Les arbres et les fleurs qui vous ont suivi jusque-là en chemin de fer s’arrêtent avec vous, entrent les uns dans les autres, se gonflent d’une vie intense, profonde, massive et comme obscure, et la mer qui a coulé jusque-là s’arrête aussi et gonfle la mer, en fait une masse électrique, qui s’étouffe de sa beauté.

Les gens riches, petite chambre, ont de l’estime pour cette ville—parce qu’elle se coiffe d’une salle de jeu.

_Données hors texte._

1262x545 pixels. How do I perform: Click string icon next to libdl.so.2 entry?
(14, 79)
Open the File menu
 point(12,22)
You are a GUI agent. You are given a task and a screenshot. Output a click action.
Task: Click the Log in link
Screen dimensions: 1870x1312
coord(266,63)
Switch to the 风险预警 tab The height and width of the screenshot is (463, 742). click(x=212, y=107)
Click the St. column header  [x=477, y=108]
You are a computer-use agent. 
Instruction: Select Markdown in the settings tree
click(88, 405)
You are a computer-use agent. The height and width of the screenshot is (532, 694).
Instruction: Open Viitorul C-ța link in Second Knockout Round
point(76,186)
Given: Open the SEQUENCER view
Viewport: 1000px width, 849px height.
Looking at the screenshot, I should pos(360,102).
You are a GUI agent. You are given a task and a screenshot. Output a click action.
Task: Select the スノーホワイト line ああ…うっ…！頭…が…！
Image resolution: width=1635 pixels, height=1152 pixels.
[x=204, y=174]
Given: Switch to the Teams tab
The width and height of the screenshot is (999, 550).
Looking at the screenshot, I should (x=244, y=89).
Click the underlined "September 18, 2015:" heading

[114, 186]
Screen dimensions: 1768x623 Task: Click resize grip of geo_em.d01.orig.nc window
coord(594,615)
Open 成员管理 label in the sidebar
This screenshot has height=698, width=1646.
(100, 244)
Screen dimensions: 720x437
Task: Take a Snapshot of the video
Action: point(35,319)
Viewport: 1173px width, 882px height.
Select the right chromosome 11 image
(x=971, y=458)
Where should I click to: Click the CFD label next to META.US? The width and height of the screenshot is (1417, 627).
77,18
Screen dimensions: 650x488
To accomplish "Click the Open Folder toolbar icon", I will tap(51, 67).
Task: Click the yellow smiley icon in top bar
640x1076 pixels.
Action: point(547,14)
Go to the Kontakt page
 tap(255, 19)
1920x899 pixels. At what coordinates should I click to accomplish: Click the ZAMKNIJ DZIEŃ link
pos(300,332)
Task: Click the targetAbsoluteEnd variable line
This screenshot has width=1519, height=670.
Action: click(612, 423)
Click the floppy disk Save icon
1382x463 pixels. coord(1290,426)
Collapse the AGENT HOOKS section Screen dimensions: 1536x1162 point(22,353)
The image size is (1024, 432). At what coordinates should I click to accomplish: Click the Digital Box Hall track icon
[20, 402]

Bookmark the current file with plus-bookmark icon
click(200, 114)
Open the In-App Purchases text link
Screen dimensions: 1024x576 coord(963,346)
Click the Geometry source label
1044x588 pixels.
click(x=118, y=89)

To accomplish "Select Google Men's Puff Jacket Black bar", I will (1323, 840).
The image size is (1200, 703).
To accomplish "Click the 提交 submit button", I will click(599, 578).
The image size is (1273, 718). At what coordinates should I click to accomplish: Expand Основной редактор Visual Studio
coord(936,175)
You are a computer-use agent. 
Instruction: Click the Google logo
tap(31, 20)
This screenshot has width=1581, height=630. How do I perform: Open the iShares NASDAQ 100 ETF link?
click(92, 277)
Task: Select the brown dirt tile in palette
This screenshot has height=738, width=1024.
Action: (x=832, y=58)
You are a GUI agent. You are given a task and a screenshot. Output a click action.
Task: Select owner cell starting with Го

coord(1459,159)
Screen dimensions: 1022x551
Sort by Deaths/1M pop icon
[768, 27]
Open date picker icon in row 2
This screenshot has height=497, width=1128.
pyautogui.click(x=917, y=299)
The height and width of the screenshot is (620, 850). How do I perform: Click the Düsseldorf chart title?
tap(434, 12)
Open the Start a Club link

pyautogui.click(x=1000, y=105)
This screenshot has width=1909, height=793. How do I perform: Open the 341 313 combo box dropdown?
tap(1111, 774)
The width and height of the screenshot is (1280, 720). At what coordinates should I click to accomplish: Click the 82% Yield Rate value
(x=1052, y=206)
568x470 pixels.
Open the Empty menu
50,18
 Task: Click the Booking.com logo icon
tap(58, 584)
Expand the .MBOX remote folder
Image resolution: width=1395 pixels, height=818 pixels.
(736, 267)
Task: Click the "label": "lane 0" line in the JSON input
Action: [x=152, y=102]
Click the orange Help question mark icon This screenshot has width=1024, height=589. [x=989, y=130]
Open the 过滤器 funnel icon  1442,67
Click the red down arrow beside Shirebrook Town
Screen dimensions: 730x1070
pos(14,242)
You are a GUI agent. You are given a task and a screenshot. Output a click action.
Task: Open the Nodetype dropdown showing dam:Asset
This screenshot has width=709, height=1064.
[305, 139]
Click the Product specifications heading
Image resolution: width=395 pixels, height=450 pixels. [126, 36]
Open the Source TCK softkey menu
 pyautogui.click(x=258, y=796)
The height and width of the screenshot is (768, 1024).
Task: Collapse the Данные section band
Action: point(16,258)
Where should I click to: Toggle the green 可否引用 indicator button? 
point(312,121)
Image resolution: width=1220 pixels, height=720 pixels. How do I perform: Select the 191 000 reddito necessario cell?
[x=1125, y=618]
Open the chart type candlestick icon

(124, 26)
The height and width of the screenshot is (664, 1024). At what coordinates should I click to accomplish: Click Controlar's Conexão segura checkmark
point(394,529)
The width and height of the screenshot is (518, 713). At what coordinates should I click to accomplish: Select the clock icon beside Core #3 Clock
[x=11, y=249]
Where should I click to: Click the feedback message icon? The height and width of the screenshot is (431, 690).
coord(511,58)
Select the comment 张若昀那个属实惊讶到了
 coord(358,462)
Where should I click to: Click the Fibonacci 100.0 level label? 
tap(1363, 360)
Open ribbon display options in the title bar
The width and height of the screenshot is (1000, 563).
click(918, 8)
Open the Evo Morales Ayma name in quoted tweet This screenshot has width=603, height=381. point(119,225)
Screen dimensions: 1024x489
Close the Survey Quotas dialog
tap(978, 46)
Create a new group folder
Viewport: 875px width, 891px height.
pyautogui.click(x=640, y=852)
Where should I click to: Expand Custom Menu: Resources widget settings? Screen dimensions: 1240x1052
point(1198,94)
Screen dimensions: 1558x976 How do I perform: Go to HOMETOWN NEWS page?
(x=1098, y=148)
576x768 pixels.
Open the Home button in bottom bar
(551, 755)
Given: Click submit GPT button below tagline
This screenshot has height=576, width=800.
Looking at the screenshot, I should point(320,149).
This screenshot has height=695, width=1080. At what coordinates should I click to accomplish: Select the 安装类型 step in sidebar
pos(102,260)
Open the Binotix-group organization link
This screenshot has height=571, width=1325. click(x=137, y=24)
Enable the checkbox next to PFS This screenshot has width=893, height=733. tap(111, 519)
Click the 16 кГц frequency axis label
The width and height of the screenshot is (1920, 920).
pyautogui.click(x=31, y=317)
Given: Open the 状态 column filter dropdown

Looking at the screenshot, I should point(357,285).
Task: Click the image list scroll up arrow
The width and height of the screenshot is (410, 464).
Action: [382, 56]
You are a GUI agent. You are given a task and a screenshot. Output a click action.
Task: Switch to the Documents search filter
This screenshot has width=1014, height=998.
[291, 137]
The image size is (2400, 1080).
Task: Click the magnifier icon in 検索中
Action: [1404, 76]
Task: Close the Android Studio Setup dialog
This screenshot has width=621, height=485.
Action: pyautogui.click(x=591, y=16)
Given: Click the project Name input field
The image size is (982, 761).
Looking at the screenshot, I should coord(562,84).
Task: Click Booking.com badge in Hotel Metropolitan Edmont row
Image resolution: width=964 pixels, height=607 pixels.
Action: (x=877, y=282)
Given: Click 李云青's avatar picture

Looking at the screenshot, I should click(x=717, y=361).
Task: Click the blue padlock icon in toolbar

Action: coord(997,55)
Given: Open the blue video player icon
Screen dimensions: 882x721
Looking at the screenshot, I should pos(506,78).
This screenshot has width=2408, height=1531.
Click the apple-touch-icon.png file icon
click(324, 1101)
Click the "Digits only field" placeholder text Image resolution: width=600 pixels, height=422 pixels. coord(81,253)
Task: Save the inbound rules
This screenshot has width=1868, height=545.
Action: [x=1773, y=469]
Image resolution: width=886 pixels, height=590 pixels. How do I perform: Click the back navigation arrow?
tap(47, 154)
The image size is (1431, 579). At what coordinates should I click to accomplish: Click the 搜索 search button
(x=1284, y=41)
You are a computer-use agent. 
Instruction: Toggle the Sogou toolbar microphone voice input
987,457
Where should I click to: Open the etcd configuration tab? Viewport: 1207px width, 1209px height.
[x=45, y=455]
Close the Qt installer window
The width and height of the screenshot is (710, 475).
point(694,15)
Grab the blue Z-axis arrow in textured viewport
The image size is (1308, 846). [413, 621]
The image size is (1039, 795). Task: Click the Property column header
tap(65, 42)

C’est en cette ville que la nature, la splendeur et la douceur de la nature, se sont réfugiées; c’est en cette ville que le soleil s’essaie, l’hiver, qu’il languit, qu’il se reprend à sourire, qu’il baigne sa mélancolie, c’est sur cette ville que toutes les fleurs se penchent, qu’elles s’amoncèlent en des bouquets tout faits, en des forêts d’azur, de ténèbre, de rose et d’or; le ciel y est uni comme une prière, la mer, ah! la mer, je ne pourrais te la décrire, tant elle est majestueuse, lourde de tendresse et de ferveur, lente, attirante, absorbante, à la fois câline et dédaigneuse, tant elle est la mer des contes de fées qu’on se rappelle la nuit et des Mille et une Nuits qu’on scande le soir, tant elle est la mer d’Orient, la mer des nostalgies; elle est belle à ne pas oser la couper d’une rame ou d’un éperon de vaisseau, eh bien! les gens riches ont de l’estime pour cette ville parce que, au-dessus de la mer, en bordure des fleurs, défiant le ciel de deux mâts de cocagne, une salle de jeu s’étend, se vautre,—qui leur coûte cher.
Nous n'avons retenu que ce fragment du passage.